Bay Street firms helped companies and governments raise roughly $597 billion in 1,133 deals during 2025, the largest annual total in 15 years and an eight per cent increase from 2024.
The surge came amid trade and geopolitical shocks, including U.S. tariff moves, but many Canadian exporters benefited from exemptions under CUSMA that limited the direct impact on the equity market.
What drove the surge
Deal activity in 2025 did not hinge on a single theme. Banks and advisers point to a mix of interest in artificial intelligence, a strong mining cycle, opportunistic M&A and heavy secondary market activity. Secondary offerings were unusually prominent. Restaurant Brands International raised $1.7 billion in November, and GFL Environmental completed two large secondary offerings, raising $1.29 billion and $1.06 billion during the year.
It was a bit of everything that drove dealmaking last year as opposed to one reason that could be applied across the board.
Rosalind Hunter, co-chair, Osler, Hoskin & Harcourt LLP’s Capital Markets Group
Debt and equity markets: records and rebounds
Corporate debt issuance hit a 15-year high at $301.5 billion as issuers locked in attractive funding costs. Equity issuance rebounded sharply to $35.2 billion, up 97.3 per cent from 2024, reversing several years of subdued share sales.
Issuers also included a record number of inaugural bond borrowers, more than 50 new names compared with nine in 2023. Telecom liability-management activity returned cash to the market that investors had to redeploy, which helped support issuance across sectors.
Few people at that time would have predicted that we would rebound as quickly as we did.
Rob Brown, co-head, Canadian Debt Capital Markets, RBC Capital Markets
Corporate balance sheets are in robust shape, which gives investors a lot more comfort around being invested in credit.
Abeed Ramji, head of Debt Capital Markets, TD Securities
Big deals and sector winners
Materials and mining dominated equity issuance. Mining-related deals made up 45 per cent of equity volumes in 2025, and the materials sector completed 293 deals raising $13.05 billion, its best year in a decade. The energy sector also had a stronger year, led by Keyera Corp.'s $2.1 billion equity raise to fund a major asset purchase.
Deals in the mining sector made up 45 per cent of the equity issuance volumes in 2025.
Jackie Nixon, head of Canadian Equity Capital Markets, RBC Capital Markets
- Keyera Corp., $2.1 billion equity raise
- Restaurant Brands International, $1.7 billion secondary offering
- GFL Environmental, $1.29 billion and $1.06 billion secondary offerings
- Carcetti Capital takeover of Barrick’s Hemlo mine, about $1 billion
Who led the market
Canada’s biggest dealers captured the largest share of issuance. RBC Capital Markets participated in the most deals and arranged $84.43 billion, about 14.1 per cent of the total. TD Securities followed with $63.6 billion.
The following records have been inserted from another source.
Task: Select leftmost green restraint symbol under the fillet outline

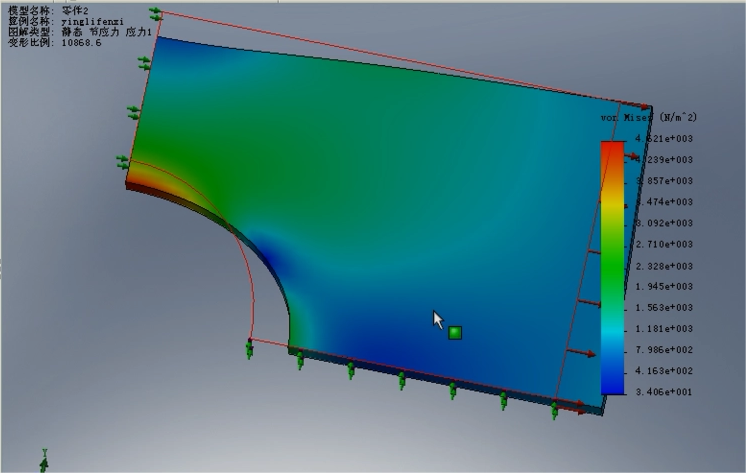Action: [249, 349]
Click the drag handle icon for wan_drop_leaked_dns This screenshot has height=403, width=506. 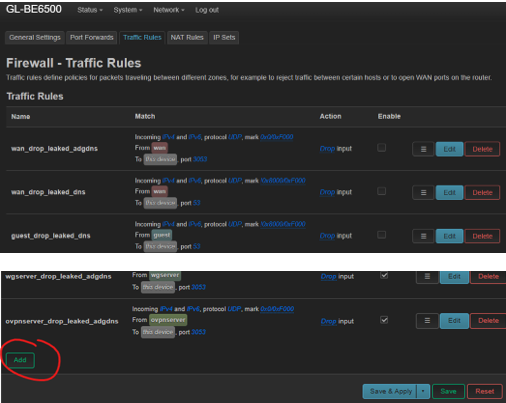pyautogui.click(x=423, y=192)
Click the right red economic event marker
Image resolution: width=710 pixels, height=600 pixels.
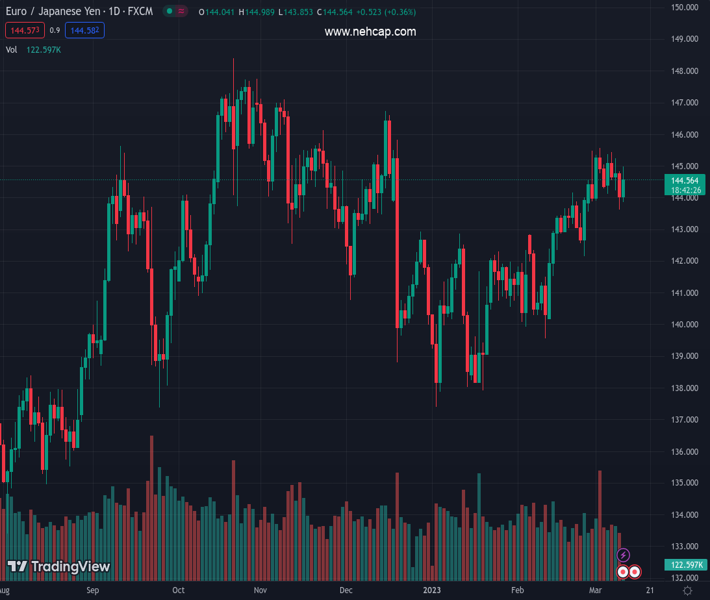coord(635,572)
Other active dealers included BMO Capital Markets, CIBC World Markets, National Bank Financial and Scotia Capital.
The strong role of banks and advisory teams matters to Ottawa, which is seeking more private capital to fast-track major energy and mining projects aimed at boosting investment and reducing reliance on the United States.
Outlook for 2026
Analysts expect 2026 to start from a high baseline but to be shaped by policy and geopolitics. A stable central-bank backdrop from the Bank of Canada and the U.S. Federal Reserve would support new-issue activity, while developments around trade, CUSMA negotiations and global commodity competition could change market tone.
The health of the economy, effectiveness of pro-growth government policies, central bank positioning and geopolitical developments will likely influence market tone and dealmaking activity in 2026.
Rob Brown, co-head, Canadian Debt Capital Markets, RBC Capital Markets
There are still structural challenges for homegrown public companies. Law firms and advisers warn that Canada must improve tax and incentive systems to help firms achieve the scale needed to thrive on public markets.
The real issue is not being able to create an environment that supports Canadian companies.
Rosalind Hunter, co-chair, Osler, Hoskin & Harcourt LLP’s Capital Markets Group
For now, Bay Street’s 2025 performance shows resilient appetite for long-term funding, with strong debt markets, a revived equity pipeline led by mining and a slate of large secondary and strategic transactions driving the most active year for capital raising in over a decade.